▶ _Extract to read_:
Diamond Homes Limited v Shapi (Civil Appeal 118 of 2021) [2024] KECA 1161 (KLR) (20 September 2024) (Judgment)
Neutral citation:
[2024] KECA 1161 (KLR)
Republic of Kenya
Civil Appeal 118 of 2021
SG Kairu, KI Laibuta & GV Odunga, JJA
September 20, 2024
Between
Diamond Homes Limited
Appellant
and
Raila Shapi
Respondent
(Being an appeal from the Judgment and Decree of the High Court of Kenya at Mombasa (W. A. Okwany, J.) delivered on 9th September 2020 in HCCA No. 60 of 2018)
Judgment
1.By a plaint dated 10th October 2011 and amended on 2nd December 2013, the respondent sued the appellant in the High Court of Kenya at Mombasa in HCCC No. 27 of 2011, but which was subsequently transferred to the Chief Magistrate’s court at Mombasa as CMCC No. 380 of 2014.

▶ _Material provided_:
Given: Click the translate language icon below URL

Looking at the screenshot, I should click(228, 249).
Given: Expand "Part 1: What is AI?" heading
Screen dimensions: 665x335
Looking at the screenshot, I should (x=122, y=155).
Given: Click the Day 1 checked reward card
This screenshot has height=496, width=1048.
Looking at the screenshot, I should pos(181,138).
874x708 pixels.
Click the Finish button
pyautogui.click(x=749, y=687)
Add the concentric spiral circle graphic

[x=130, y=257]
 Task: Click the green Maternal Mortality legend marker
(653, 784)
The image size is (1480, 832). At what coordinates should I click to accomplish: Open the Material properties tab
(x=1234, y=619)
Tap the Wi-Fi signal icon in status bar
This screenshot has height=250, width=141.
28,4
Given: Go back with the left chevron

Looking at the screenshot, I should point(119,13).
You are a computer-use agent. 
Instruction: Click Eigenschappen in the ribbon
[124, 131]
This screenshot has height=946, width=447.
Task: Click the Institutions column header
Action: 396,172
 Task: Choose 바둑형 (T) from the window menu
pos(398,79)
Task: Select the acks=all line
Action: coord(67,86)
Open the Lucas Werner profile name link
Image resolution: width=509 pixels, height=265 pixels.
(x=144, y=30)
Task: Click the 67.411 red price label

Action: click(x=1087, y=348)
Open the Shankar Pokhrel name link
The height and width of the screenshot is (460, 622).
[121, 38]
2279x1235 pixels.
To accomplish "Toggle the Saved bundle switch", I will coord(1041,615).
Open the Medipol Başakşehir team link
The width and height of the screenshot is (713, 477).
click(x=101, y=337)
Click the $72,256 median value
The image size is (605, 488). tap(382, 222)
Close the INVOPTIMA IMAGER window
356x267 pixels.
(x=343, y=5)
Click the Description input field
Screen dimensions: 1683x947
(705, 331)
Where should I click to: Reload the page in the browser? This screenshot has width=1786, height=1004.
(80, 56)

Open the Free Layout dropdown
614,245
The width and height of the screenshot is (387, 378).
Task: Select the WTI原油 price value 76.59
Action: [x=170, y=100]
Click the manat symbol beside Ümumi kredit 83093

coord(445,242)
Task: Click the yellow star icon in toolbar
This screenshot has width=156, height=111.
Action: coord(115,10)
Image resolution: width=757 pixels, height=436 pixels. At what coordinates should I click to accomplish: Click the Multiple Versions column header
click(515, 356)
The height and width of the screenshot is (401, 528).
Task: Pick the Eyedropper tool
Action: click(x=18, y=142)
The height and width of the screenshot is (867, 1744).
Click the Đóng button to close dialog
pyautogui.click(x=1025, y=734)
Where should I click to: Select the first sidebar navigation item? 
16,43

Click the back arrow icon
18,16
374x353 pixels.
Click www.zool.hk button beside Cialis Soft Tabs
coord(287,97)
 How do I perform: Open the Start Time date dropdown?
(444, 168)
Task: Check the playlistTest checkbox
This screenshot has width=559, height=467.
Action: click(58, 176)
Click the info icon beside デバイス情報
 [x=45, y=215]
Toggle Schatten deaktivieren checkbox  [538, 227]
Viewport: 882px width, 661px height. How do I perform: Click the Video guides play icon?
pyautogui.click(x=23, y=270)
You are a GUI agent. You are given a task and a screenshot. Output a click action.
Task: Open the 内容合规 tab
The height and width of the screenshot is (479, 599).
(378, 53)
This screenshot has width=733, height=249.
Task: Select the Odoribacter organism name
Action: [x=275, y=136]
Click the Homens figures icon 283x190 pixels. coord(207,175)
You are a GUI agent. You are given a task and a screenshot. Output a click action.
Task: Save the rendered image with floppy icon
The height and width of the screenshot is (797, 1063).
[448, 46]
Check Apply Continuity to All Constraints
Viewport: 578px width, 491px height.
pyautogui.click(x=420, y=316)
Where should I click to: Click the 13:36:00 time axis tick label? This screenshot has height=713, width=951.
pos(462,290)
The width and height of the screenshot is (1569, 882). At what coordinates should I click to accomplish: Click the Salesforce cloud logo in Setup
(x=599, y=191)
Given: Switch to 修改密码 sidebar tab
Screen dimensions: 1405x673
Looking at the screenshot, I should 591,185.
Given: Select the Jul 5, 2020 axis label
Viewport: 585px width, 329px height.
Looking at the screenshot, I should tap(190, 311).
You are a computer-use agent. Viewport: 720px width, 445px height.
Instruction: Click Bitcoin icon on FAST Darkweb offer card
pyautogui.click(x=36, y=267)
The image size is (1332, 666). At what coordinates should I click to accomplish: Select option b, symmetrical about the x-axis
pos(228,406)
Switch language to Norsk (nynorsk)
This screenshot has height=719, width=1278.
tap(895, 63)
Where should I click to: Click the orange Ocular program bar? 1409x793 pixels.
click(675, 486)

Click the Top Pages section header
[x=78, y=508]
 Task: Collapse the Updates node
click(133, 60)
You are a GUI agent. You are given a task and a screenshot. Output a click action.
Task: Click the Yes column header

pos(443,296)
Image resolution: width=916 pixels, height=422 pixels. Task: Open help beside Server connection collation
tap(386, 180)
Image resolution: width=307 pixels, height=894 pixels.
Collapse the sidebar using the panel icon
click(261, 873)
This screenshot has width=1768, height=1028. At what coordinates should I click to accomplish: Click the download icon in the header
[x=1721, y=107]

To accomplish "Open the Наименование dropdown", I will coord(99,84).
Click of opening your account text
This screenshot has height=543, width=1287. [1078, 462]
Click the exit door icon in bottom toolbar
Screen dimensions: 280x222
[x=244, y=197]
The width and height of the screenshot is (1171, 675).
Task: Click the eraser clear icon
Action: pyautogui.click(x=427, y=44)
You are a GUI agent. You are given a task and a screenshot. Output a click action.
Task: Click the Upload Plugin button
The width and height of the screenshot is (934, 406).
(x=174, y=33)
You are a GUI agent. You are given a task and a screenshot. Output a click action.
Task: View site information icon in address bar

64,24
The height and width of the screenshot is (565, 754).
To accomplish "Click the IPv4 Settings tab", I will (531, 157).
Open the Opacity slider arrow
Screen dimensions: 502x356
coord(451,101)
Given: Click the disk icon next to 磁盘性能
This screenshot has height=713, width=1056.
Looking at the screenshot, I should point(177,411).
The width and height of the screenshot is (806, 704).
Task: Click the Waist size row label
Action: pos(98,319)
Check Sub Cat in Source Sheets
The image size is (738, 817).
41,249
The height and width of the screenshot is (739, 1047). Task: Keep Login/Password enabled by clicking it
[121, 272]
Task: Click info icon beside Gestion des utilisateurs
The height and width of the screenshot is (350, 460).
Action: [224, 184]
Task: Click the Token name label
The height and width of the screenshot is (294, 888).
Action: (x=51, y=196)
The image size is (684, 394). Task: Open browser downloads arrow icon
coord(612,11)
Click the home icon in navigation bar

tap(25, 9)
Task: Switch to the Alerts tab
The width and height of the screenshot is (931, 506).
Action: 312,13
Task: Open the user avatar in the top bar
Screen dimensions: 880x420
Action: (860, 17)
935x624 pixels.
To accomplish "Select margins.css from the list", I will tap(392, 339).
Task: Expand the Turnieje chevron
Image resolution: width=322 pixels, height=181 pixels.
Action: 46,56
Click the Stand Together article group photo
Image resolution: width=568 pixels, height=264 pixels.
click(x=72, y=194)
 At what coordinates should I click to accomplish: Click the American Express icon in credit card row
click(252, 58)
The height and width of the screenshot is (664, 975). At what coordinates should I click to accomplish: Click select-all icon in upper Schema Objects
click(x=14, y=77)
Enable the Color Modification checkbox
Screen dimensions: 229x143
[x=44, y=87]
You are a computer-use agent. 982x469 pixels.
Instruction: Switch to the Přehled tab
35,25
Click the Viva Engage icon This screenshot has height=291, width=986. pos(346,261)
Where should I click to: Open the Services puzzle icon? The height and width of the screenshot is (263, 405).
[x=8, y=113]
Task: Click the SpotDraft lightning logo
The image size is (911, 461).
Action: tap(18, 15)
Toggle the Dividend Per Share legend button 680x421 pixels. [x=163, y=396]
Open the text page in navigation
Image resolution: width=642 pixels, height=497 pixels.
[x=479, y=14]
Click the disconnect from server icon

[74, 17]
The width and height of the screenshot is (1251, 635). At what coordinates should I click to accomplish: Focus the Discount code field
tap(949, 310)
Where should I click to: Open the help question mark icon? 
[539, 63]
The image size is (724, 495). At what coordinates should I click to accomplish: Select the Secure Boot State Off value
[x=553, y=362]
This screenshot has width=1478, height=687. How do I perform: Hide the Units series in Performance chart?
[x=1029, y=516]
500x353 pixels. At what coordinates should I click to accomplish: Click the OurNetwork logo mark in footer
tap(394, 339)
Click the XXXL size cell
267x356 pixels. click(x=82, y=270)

▶ _Requests_:
1. Answer these questions using the Diamond Homes Limited v Shapi judgment:
(a) Which judges heard the appeal?
(b) Which judge of the High Court delivered the judgment under appeal, and on what date?
(c) To which court was the respondent's suit transferred, and under what case number?
2. Continue the Diamond Homes Limited v Shapi judgment from the end of its first numbered paragraph.
The records are separate material from the court judgment.

▶ _Exercise answers_:
1.
(a) SG Kairu, KI Laibuta and GV Odunga, JJA.
(b) W. A. Okwany, J., on 9th September 2020.
(c) The Chief Magistrate's court at Mombasa, as CMCC No. 380 of 2014.

2.
2.The respondent’s claim as pleaded in the amended plaint was that the appellant was the proprietor of the commercial development erected on a parcel of land known as plot No. 3425/II/MN christened Hajjra Towers (the property); that, on or about the years 2010 and 2011, she contracted with the appellant to let office space in the property for a term of 5 years and 3 months in the offices marked and identified as G12 and G13 (the demised premises) for the purposes of carrying on business as a restaurant; that, with the appellant’s consent, the respondent embarked on various substantive modifications on the demised premises so as to suit the intended purpose; that the modifications cost the respondent Kshs. 803,220/= and that it was an implied term of the lease agreement that the appellant owed a duty of care to the respondent and her business.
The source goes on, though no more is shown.